Aronia Berry

Annette McDermott
Aronia berries

The aronia berry, also known as chokeberry, is chock full of beneficial nutrients proven to have strong health benefits. The berry also adds unique flavor to vegetarian cooking. Despite its many benefits, the aronia berry's popularity lags behind other berries such as blueberries or raspberries. Read on to learn more about this versatile super fruit and how to incorporate it into your diet and healthy lifestyle.

Where to Find

Aronia berries come from shrubs that are native to eastern North America, although the shrubs are now grown commercially throughout the United States, Russia and Eastern Europe. The shrubs produce small, round fruits that are deep red to purple-black in color and look similar to a blueberry.

You can purchase aronia berries commercially, although it may be challenging to find fresh berries at your local supermarket. Instead, you're more likely to find them frozen. To find fresh berries, you may need to visit your local natural health food store. Your local farmer's market may also feature aronia berries.

If you have a green thumb, you can grow aronia shrubs yourself. The shrubs grow well in a variety of zones and enjoy damp areas. Keep in mind, the shrubs grow up to eight feet tall so allow them plenty of room.

Health Benefits

Aronia berries get their dark purplish color from their anthocyanin content. Anthocyanins are antioxidants proven to help protect cells and reduce inflammation.
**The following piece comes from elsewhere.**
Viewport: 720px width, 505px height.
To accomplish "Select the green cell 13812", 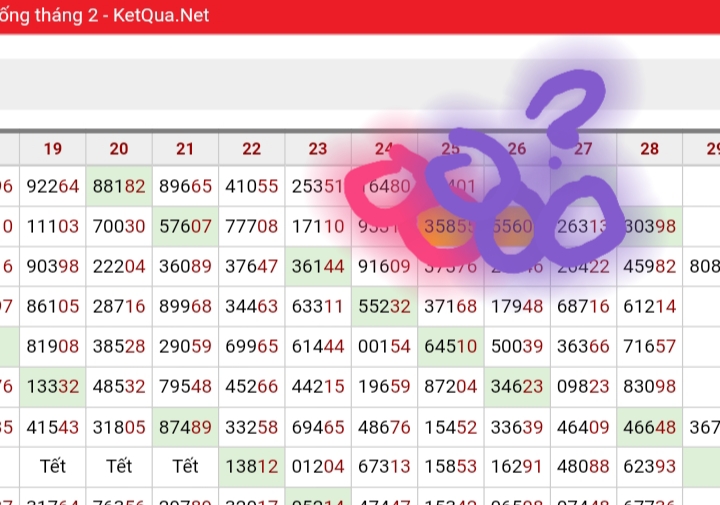I will click(x=251, y=466).
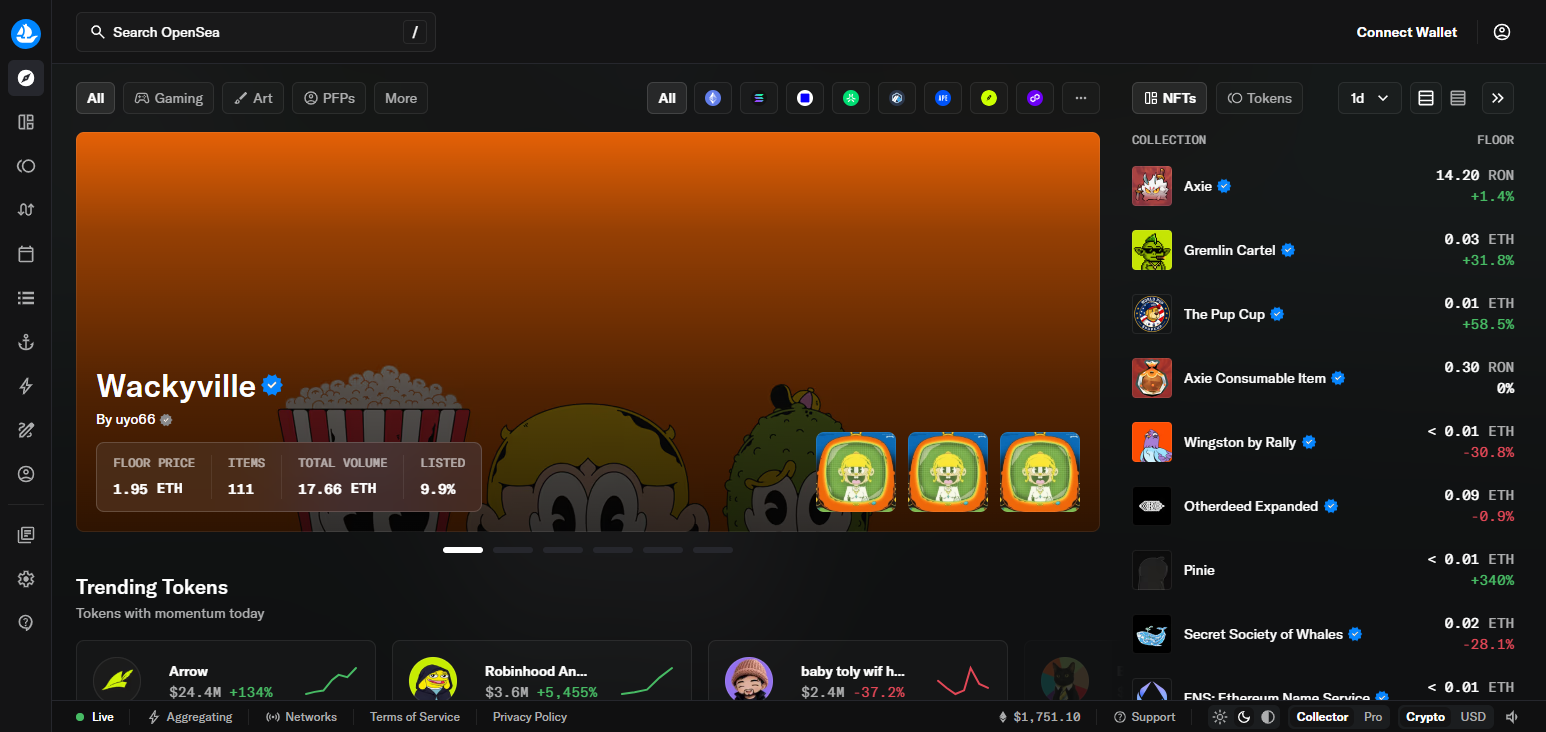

In fact, according to the National Institutes of Health, anthoycyanins are "strongly linked to oxidative stress protection and have also been shown to reduce cancer cell production and inhibit tumors." WebMD reports that in a study of anthocyanin content among purple berries, chokeberry had the highest total anthocyanin content among the berries studied and berries in general. They also had the highest antioxidant capacity.
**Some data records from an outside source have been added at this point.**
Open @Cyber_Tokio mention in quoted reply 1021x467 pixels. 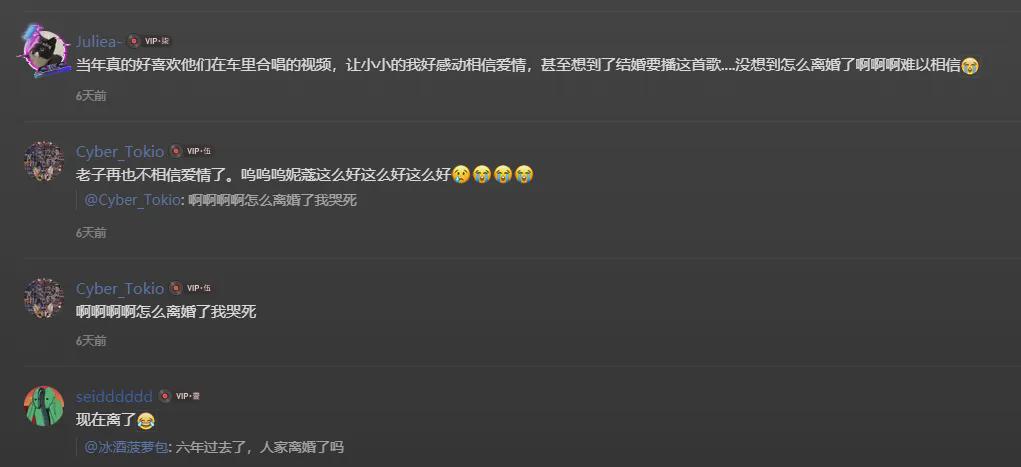pyautogui.click(x=132, y=201)
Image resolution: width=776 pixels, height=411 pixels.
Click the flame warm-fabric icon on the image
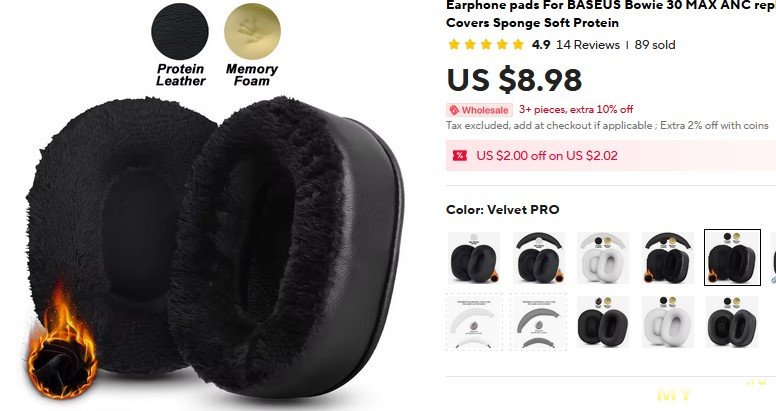61,341
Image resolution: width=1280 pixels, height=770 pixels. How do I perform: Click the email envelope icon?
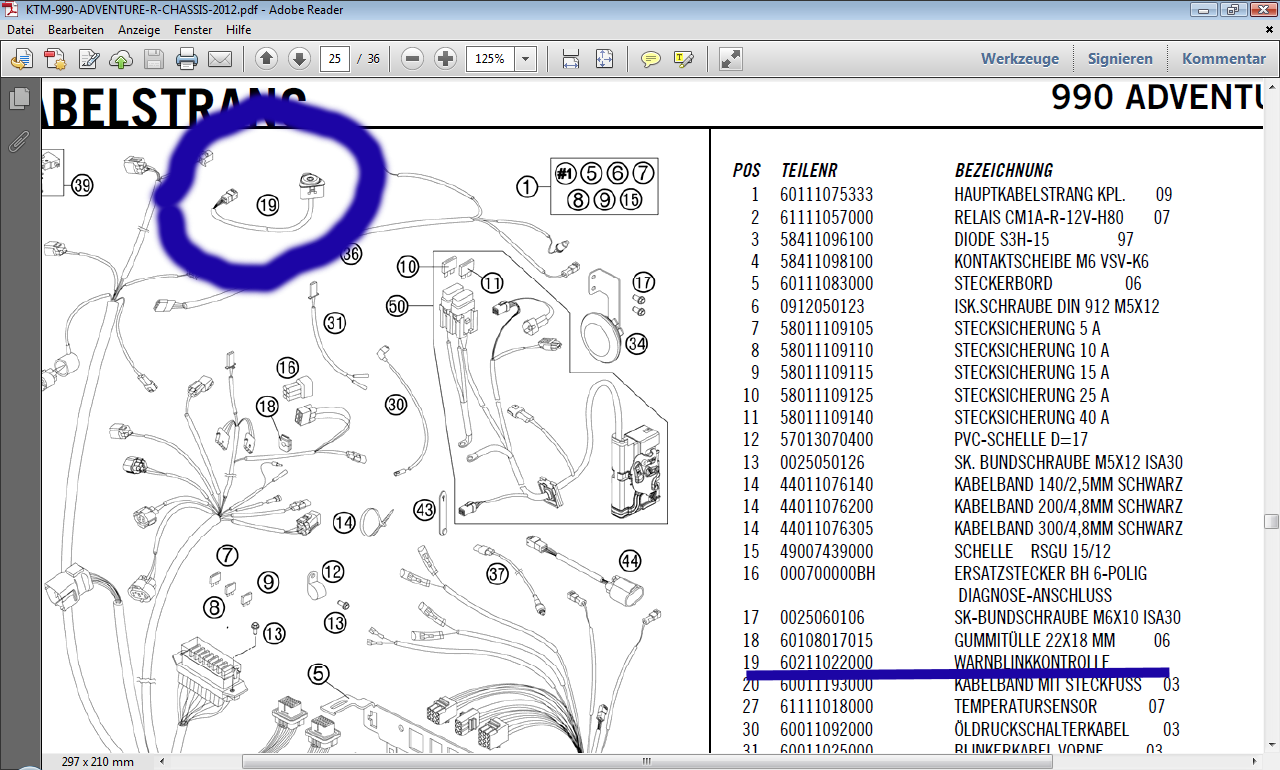220,59
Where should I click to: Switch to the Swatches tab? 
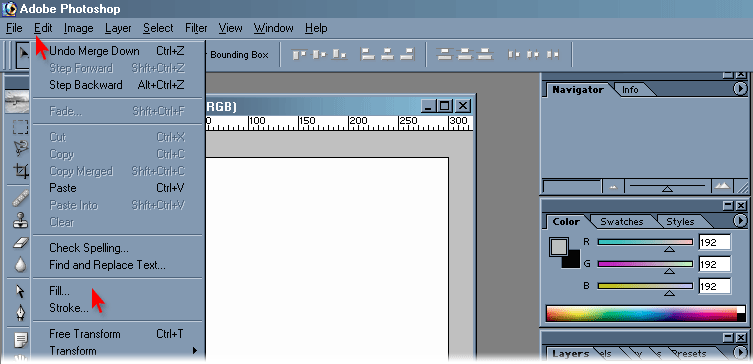621,221
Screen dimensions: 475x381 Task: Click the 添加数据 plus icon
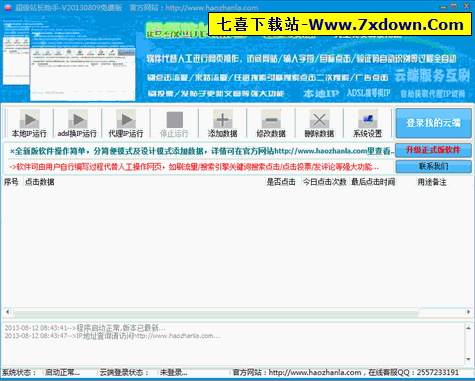click(223, 119)
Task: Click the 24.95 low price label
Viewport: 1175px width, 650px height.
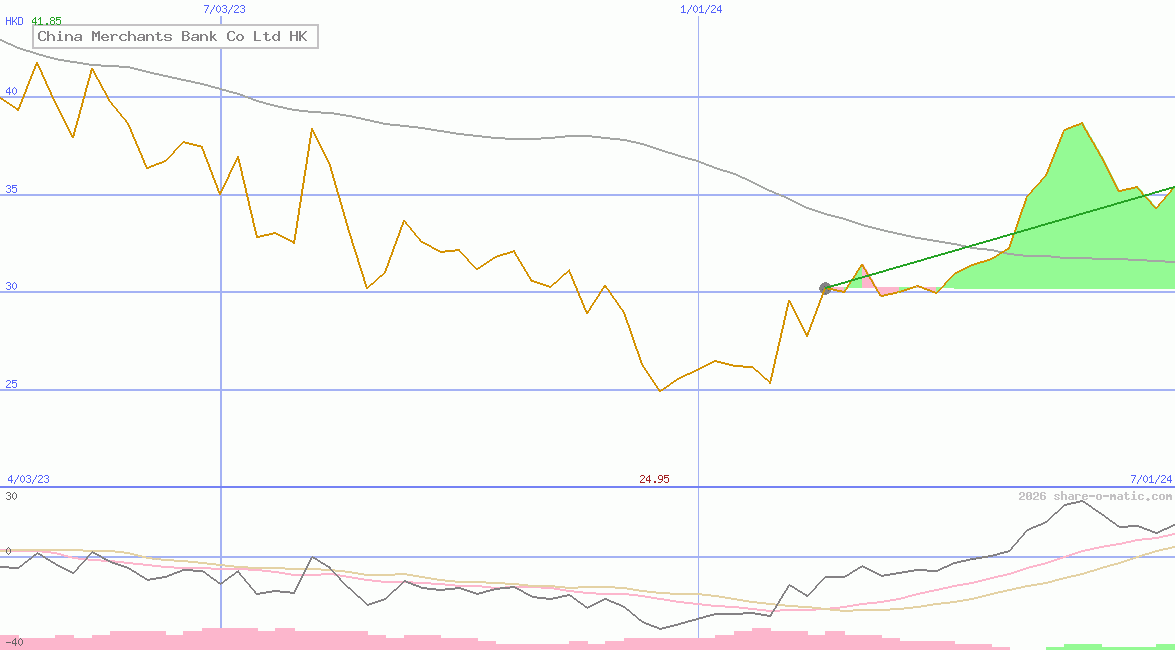Action: (655, 479)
Aronia berries are also high in iron, vitamin C, dietary fiber and quinic acid. Quinic acid is one of the antibacterial substances found in cranberries that make that fruit a great remedy for urinary tract infections. Aronia berries contain extremely high levels of quinic acid.

According to a PubMed abstract, aronia extract reduces high blood pressure, lipid, oxidative stress markers and serum endothelin levels in people with metabolic syndrome.

There are no known side effects of aronia berries. However, as with many berries, they may have a natural laxative effect when eaten in excess.

How to Use in Vegetarian Cooking

Although aronia berries can be consumed safely straight from the bush, they earned the nickname 'chokeberry' for good reason. They have a very astringent, strong taste that many people can't tolerate when eaten plain. But when you incorporate the healthy berries into your cooking, they add nice flavor to dishes. Because of their unique taste, you'll want to experiment to find recipes that suit your tastes.

Following are some ways to use the berries in your everyday cooking:

  • Make aronia berry jam.
  • Create an aronia berry sauce and use it to top cakes or frozen desserts.
  • Substitute aronia berries for blueberries in your favorite muffin or bread recipe.
  • Mix aronia berries into yogurt or Kefir.
  • Top oatmeal, cereal or salads with the berries.
  • Add the berries to a smoothie.
  • Make aronia berry tea.
  • Make an aronia vinaigrette to dress greens; a vinaigrette recipe won the Midwest Aronia Association/Iowa State University Aronia Recipe Contest.
  • To add a kick to grilled vegetables, try an Aronia Berry Bourbon BBQ Sauce recipe.

A Fruity Powerhouse

The tiny aronia berry is proving to be a super fruit that stands out from the crowd. It's easy to grow, versatile and packs an impressive nutrition punch. While it's most often seen in juice, as word gets out about this fruity powerhouse, it's sure to become a household staple.